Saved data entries

------------------------------------------------------------------------

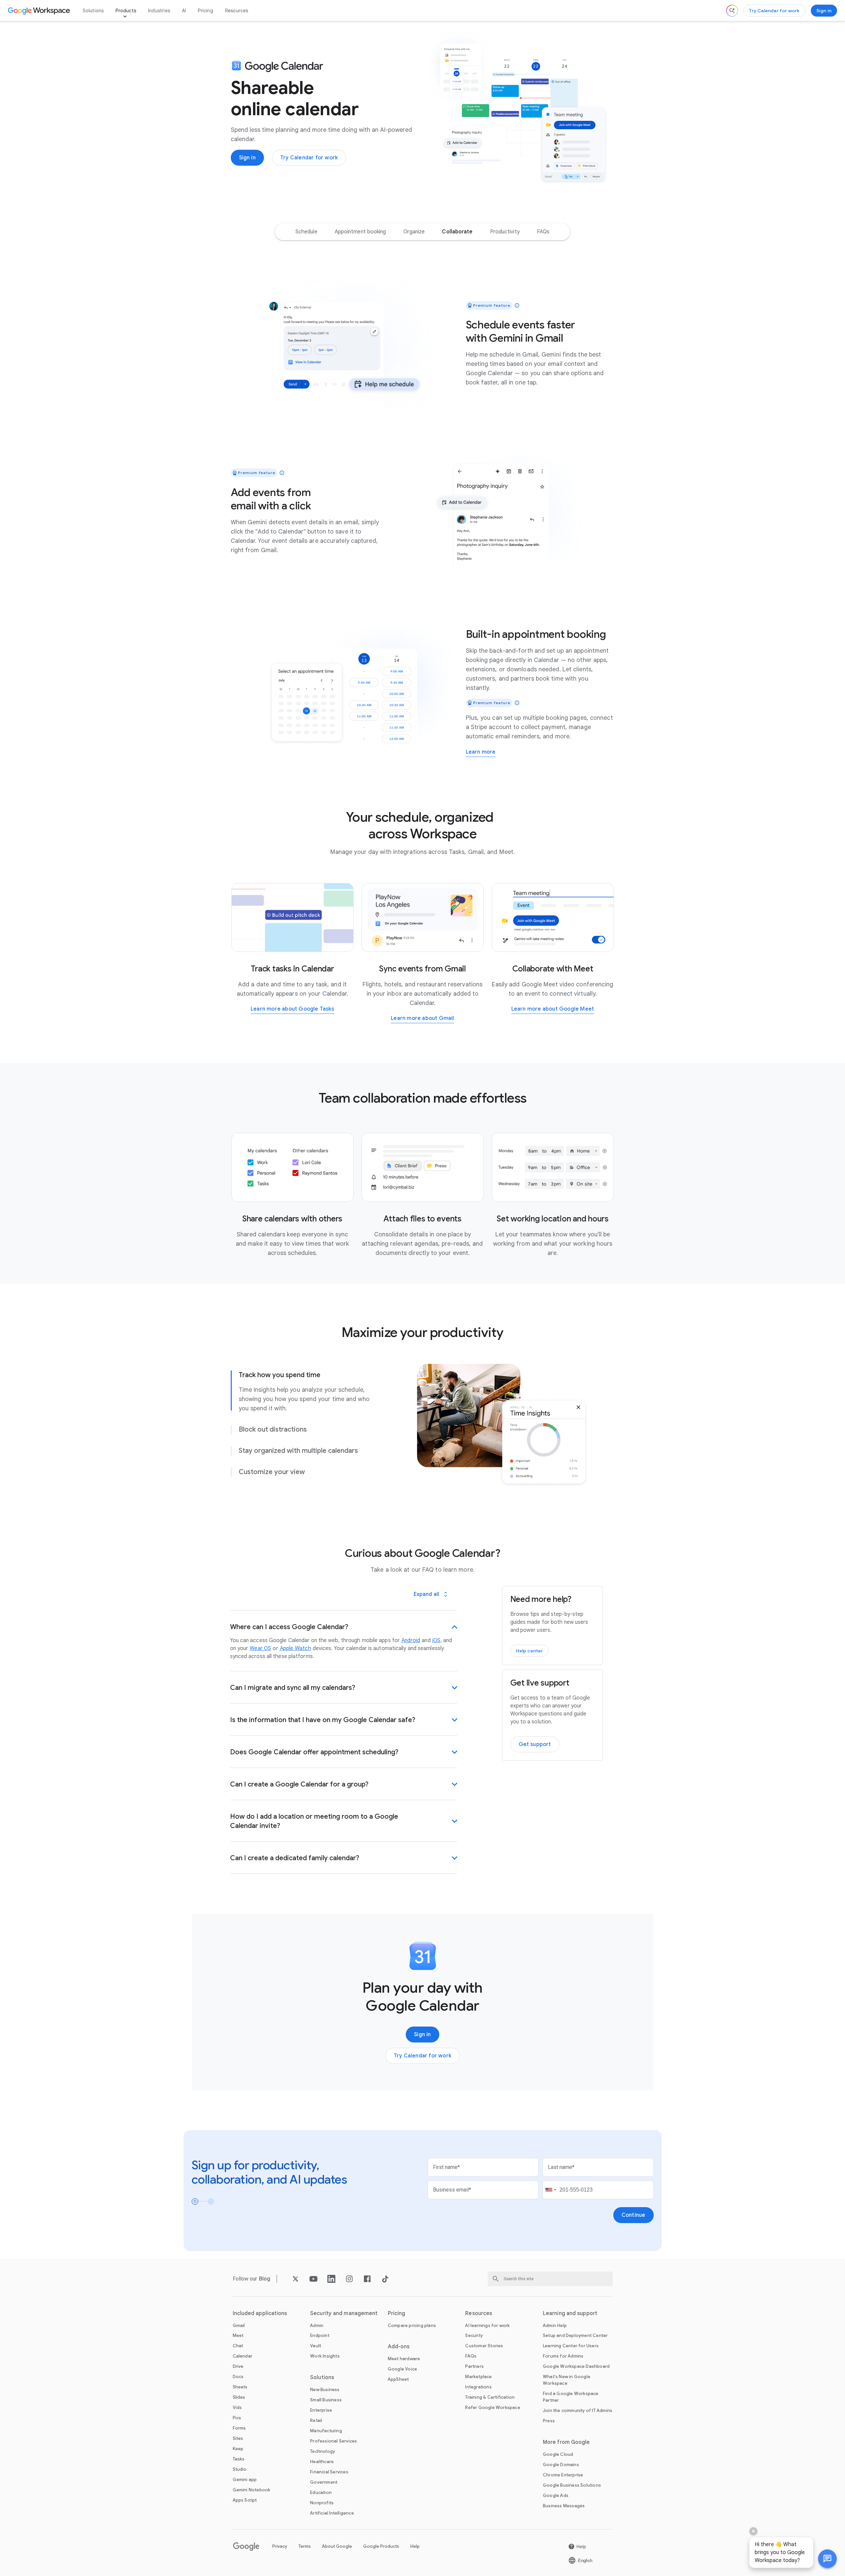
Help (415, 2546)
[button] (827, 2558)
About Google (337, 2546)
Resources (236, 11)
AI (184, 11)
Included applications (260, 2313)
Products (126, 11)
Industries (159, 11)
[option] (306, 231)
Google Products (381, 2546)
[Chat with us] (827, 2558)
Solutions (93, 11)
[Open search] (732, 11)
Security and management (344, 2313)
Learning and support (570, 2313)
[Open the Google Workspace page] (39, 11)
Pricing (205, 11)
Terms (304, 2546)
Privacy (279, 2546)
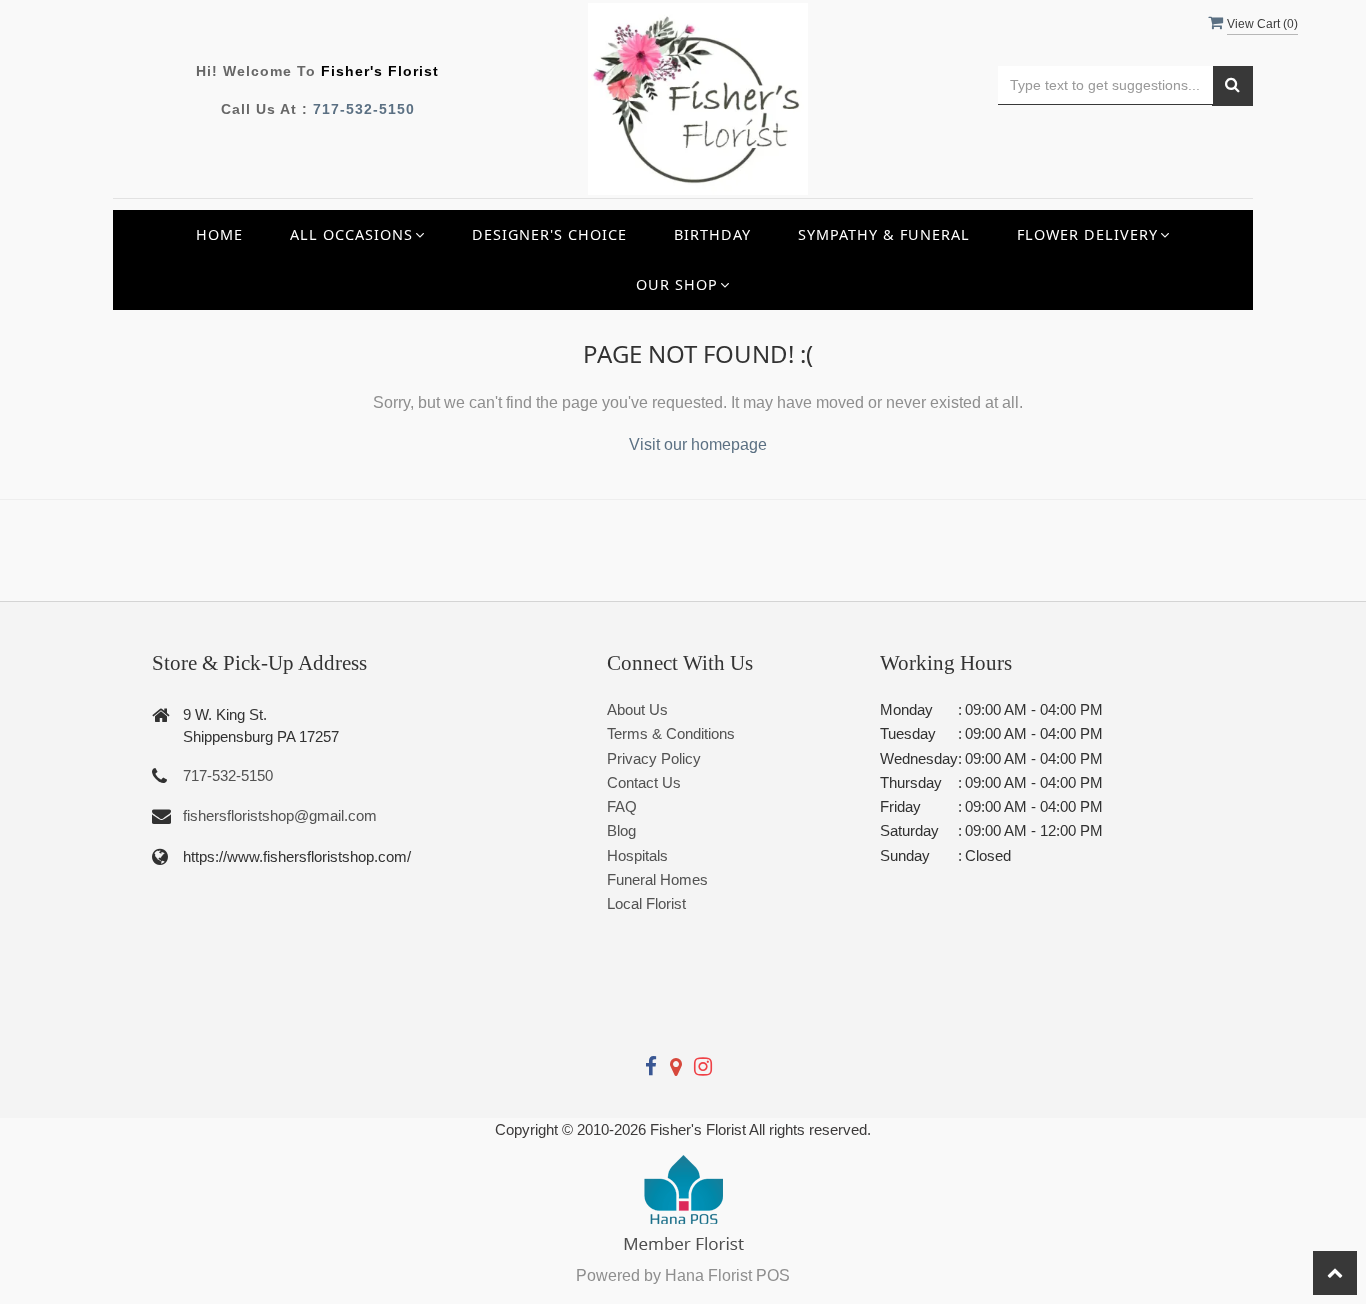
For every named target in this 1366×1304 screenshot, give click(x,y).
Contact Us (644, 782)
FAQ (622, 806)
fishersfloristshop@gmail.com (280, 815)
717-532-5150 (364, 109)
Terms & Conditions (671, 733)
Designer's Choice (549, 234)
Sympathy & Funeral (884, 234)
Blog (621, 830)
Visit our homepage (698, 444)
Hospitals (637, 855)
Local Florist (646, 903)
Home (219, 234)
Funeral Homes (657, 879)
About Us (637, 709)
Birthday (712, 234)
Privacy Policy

------------------------------------------------------------------------

EXERCISE PROMPT » Give only the number of lines in the data that include the string "Google".

ANSWER SPACE » 3